There are plenty of western “free countries” with little-to-no street crime. It’s not an either-or situation.


And non-Western - just look at Japan.


I have been thinking lately about the purpose of crime. Obviously people get robbed and bad things happen, but what would happen in a society without crime? is it possible that crime has a larger purpose?


It's hard when there are so many laws on the books that it's almost impossible to not break one here and there.

"Crime" is a very loose term. Things like robbery and assault are obvious but there are a lot of laws out there that have no real "victim", or are enforced only when the powers that be have an inclination to.


stagnation. without risk there is no progress.


would you say that without crime humans would be complacent?


without fear of theft, political organizational, labour bargaining groups, religious freedom, etc, etc.


Ah, unfortunately, there are many theft and violence in quite a few big Western cities.


What is this fear of thieves thing? Is that some sort of line folks are selling, everyone in the west is afraid of .... thieves?


That's the general feeling of the population as well -- as explained by my Chinese friends.

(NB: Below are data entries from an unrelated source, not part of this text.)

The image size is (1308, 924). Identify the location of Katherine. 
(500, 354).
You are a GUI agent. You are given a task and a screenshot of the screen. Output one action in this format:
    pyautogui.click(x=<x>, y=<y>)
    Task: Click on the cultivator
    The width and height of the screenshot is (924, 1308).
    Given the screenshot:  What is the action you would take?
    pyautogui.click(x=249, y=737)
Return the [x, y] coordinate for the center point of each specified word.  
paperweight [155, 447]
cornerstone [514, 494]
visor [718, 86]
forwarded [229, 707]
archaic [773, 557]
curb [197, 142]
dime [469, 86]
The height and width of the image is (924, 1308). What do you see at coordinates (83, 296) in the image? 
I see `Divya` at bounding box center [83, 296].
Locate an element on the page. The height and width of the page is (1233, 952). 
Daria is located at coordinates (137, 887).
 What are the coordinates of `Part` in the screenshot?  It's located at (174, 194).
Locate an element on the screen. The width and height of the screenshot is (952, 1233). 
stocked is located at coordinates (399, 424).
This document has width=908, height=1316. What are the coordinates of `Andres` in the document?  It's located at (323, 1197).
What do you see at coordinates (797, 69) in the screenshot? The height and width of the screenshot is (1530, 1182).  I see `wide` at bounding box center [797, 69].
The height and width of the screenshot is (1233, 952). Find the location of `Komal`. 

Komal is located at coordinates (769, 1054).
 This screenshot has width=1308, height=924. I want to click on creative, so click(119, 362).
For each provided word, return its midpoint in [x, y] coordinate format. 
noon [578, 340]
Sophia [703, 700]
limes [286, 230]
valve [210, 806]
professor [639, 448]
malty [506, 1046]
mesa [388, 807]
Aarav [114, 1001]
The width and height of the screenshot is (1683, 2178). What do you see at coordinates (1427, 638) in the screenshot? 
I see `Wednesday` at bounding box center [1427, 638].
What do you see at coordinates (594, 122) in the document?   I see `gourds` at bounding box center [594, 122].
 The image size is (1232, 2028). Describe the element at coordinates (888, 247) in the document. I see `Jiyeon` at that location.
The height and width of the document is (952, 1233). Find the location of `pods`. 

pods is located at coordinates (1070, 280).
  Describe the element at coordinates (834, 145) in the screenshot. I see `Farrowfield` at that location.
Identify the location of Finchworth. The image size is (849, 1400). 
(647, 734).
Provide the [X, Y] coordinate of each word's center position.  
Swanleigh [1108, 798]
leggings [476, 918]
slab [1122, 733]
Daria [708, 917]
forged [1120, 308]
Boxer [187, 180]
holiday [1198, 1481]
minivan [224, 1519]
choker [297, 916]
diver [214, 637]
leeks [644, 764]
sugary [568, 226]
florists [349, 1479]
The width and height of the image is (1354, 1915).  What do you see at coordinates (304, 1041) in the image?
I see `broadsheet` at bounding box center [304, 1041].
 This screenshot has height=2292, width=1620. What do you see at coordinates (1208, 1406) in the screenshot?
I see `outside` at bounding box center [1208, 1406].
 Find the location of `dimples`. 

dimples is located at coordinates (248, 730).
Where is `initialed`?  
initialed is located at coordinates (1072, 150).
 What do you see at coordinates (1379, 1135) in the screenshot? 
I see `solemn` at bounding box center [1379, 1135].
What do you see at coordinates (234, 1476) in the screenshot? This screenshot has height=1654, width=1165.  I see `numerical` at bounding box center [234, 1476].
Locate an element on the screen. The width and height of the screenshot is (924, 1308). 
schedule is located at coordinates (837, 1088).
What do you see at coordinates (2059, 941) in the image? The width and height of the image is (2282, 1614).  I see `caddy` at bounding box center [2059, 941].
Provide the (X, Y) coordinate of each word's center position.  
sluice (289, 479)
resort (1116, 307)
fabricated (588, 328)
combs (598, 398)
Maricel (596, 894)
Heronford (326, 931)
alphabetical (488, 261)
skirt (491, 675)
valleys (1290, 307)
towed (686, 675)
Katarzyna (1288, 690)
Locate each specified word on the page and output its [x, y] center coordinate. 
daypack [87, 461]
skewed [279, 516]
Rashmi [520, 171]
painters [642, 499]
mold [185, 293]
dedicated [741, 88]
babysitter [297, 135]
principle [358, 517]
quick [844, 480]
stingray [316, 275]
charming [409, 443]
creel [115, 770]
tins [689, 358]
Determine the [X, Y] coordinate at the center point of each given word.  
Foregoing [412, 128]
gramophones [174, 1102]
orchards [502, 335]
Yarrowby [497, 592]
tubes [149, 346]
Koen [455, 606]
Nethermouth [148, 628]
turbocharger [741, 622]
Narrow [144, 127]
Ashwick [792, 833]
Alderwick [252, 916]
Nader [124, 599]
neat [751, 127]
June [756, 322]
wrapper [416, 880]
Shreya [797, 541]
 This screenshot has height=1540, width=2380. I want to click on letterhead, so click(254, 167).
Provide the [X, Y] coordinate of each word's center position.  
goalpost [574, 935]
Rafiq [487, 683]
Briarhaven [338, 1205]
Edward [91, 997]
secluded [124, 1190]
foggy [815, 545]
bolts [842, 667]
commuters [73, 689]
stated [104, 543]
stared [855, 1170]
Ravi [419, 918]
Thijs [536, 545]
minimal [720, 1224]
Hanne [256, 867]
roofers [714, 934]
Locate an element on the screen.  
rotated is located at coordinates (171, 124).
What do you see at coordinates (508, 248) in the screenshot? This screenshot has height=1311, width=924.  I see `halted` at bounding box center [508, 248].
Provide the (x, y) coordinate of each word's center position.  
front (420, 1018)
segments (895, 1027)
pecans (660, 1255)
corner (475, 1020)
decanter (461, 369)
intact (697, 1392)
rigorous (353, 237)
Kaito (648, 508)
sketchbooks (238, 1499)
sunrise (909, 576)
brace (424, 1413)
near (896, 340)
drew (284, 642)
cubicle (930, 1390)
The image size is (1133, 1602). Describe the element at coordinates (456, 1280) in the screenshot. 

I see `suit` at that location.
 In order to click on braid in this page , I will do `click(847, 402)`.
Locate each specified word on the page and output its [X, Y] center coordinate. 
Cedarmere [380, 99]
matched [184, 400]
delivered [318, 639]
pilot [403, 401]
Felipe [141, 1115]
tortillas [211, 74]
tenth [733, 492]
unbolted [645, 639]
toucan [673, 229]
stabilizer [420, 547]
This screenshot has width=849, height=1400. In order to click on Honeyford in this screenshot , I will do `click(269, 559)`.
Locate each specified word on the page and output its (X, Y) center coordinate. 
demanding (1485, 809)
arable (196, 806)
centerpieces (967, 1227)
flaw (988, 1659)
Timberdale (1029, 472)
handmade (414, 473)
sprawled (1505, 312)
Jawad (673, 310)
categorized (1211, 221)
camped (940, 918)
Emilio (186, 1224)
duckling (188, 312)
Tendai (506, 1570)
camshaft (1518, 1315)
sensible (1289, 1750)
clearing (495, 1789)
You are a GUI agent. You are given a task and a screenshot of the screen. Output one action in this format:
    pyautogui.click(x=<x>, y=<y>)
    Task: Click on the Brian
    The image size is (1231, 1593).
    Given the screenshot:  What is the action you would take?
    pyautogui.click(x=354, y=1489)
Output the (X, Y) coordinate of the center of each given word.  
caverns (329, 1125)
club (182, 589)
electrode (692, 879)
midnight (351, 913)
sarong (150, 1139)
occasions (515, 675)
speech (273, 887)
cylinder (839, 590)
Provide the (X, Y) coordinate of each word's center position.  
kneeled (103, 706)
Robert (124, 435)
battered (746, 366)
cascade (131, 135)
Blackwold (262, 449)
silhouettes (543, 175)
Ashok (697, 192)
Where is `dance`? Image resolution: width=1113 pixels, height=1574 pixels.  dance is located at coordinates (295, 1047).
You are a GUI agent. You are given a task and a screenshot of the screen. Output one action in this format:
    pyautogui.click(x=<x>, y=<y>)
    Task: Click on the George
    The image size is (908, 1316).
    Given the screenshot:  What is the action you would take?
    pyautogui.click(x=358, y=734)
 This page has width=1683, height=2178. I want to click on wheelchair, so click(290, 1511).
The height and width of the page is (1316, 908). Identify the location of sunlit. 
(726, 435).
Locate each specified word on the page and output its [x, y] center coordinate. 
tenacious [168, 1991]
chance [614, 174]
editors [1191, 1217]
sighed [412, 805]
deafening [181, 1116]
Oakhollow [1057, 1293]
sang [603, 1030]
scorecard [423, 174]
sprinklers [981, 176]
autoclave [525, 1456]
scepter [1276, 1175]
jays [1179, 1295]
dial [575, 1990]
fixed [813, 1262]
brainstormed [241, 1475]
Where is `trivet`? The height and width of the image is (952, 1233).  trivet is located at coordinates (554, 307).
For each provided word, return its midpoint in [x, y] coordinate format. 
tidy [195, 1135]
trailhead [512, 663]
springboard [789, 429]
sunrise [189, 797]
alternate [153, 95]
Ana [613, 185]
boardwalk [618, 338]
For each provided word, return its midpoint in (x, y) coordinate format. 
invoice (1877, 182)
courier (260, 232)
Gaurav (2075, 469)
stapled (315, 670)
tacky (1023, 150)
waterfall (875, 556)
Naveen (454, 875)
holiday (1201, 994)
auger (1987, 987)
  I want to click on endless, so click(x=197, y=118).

They're okay with the surveillance if it's going to prevent terrorist attacks or even more localised crime.

And most of the citizens couldn't even be bothered about losing access to non-Chinese Internet websites. The Chinese ones are good enough or sometimes even better, tailored to their tastes.


You're not wrong, article looks at it from a Western viewpoint. This surveillance is actually not new. Its a throwback to imperial China, with technology added to it. I can imagine a lot of Chinese prefer it to lawlessness.

It does cost vast amounts of money though. China spends more on surveillance and the police than the entire military budget.


I imagine there are some shades of grey between 'authoritarian surveillance' and 'lawlessness'...


> I can imagine a lot of Chinese prefer it to lawlessness.

But would they prefer even more to have a choice in the matter?


[flagged]


Please stop abusing this community. We ban single-purpose accounts with an agenda and we ban accounts that won't post civilly.

https://news.ycombinator.com/newsguidelines.html


> borderline autistic

Hi, I'm autistic and I'd appreciate it if you didn't use me as a synonym for "stupid," thanks.


North Korea is even safer, I'm willing to bet. Wanna live there?